THE DATE FROM WHICH THE APPLICANT'S SECURITIES HAVE BEEN SO TRADED:
The securities of Kistos plc admitted to trading on AIM on 25 November 2020.
The securities of Kistos Holdings plc are anticipated to be admitted to
trading on AIM on 22 December 2022.
CONFIRMATION THAT, FOLLOWING DUE AND CAREFUL ENQUIRY, THE APPLICANT HAS
ADHERED TO ANY LEGAL AND REGULATORY REQUIREMENTS INVOLVED IN HAVING ITS
SECURITIES TRADED UPON SUCH A MARKET OR DETAILS OF WHERE THERE HAS BEEN ANY
BREACH:
Kistos plc has adhered to all legal and regulatory requirements involved in
having its securities admitted to trading on AIM.

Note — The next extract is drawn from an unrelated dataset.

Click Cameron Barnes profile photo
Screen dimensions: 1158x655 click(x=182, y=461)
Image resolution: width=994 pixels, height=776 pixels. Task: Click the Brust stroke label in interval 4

AN ADDRESS OR WEB-SITE ADDRESS WHERE ANY DOCUMENTS OR ANNOUNCEMENTS WHICH THE
APPLICANT HAS MADE PUBLIC OVER THE LAST TWO YEARS (IN CONSEQUENCE OF HAVING
ITS SECURITIES SO TRADED) ARE AVAILABLE:
https://kistosplc.com/investors/aim-rule-26/
DETAILS OF THE APPLICANT'S STRATEGY FOLLOWING ADMISSION INCLUDING, IN THE CASE
OF AN INVESTING COMPANY, DETAILS OF ITS INVESTING STRATEGY:
The strategy of Kistos Holdings plc is to act as a holding company for the
group companies of Kistos plc.
A DESCRIPTION OF ANY SIGNIFICANT CHANGE IN FINANCIAL OR TRADING POSITION OF
THE APPLICANT, WHICH HAS OCCURRED SINCE THE END OF THE LAST FINANCIAL PERIOD
FOR WHICH AUDITED STATEMENTS HAVE BEEN PUBLISHED:
Save as disclosed in Kistos plc's interim financial results for the six months
ended 30 June 2022 and dated 7 September 2022, there has been no significant
change in the financial or trading position of Kistos plc since 31 December
2021, being the end of the last financial period for which audited financial
statements have been published.
Kistos Holdings plc has recently been incorporated (17 November 2022) and has
not traded.
A STATEMENT THAT THE DIRECTORS OF THE APPLICANT HAVE NO REASON TO BELIEVE THAT
THE WORKING CAPITAL AVAILABLE TO IT OR ITS GROUP WILL BE INSUFFICIENT FOR AT
LEAST TWELVE MONTHS FROM THE DATE OF ITS ADMISSION:
The Directors have no reason to believe that the working capital available to
Kistos Holdings plc or its Group will be insufficient for at least 12 months
from the date of its admission to AIM.
DETAILS OF ANY LOCK-IN ARRANGEMENTS PURSUANT TO RULE 7 OF THE AIM RULES:
None.
A BRIEF DESCRIPTION OF THE ARRANGEMENTS FOR SETTLING THE APPLICANT'S
SECURITIES:
Settlement of Kistos Holdings plc's ordinary shares will continue in CREST as
per the arrangements for Kistos plc.
A WEBSITE ADDRESS DETAILING THE RIGHTS ATTACHING TO THE APPLICANT'S
SECURITIES:
https://kistosplc.com/investors/aim-rule-26/
INFORMATION EQUIVALENT TO THAT REQUIRED FOR AN ADMISSION DOCUMENT WHICH IS NOT
CURRENTLY PUBLIC:
A circular relating to Scheme of Arrangement will be published and sent to
shareholders contemporaneously with this announcement and will be available on
Kistos plc's website: https://kistosplc.com/investors/aim-rule-26/
(https://kistosplc.com/investors/aim-rule-26/)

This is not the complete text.